## Task requirements
When you reach the line that contains "Toggle the For Gaming filter chip", begin copying exactly and continue through the last line below. Do not copy pictures.

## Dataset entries
----------

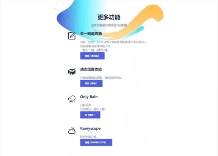The width and height of the screenshot is (218, 156).
Task: Open the Rainyscope heading
Action: (x=90, y=128)
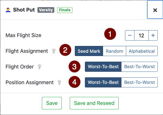Select Random flight assignment
The height and width of the screenshot is (115, 163).
tap(114, 51)
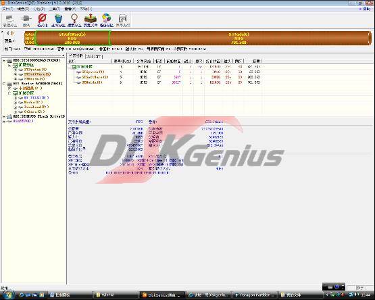The height and width of the screenshot is (300, 375).
Task: Expand the STSoftWare (S:) tree node
Action: pos(16,74)
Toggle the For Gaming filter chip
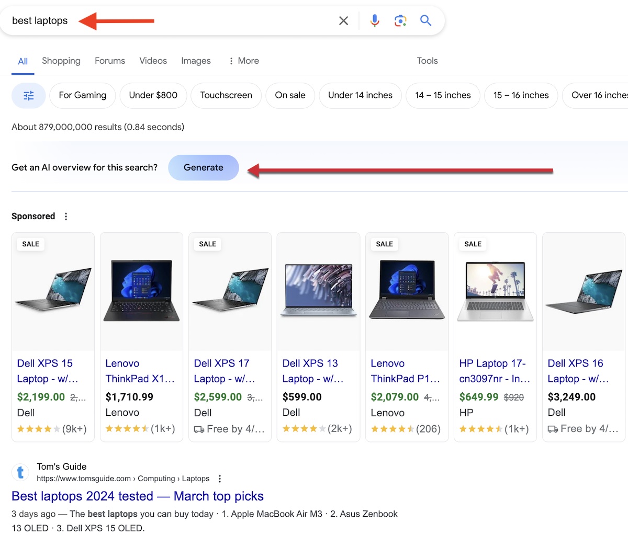Image resolution: width=628 pixels, height=546 pixels. (83, 96)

----------

## Task response
Toggle the For Gaming filter chip
Image resolution: width=628 pixels, height=546 pixels. (83, 96)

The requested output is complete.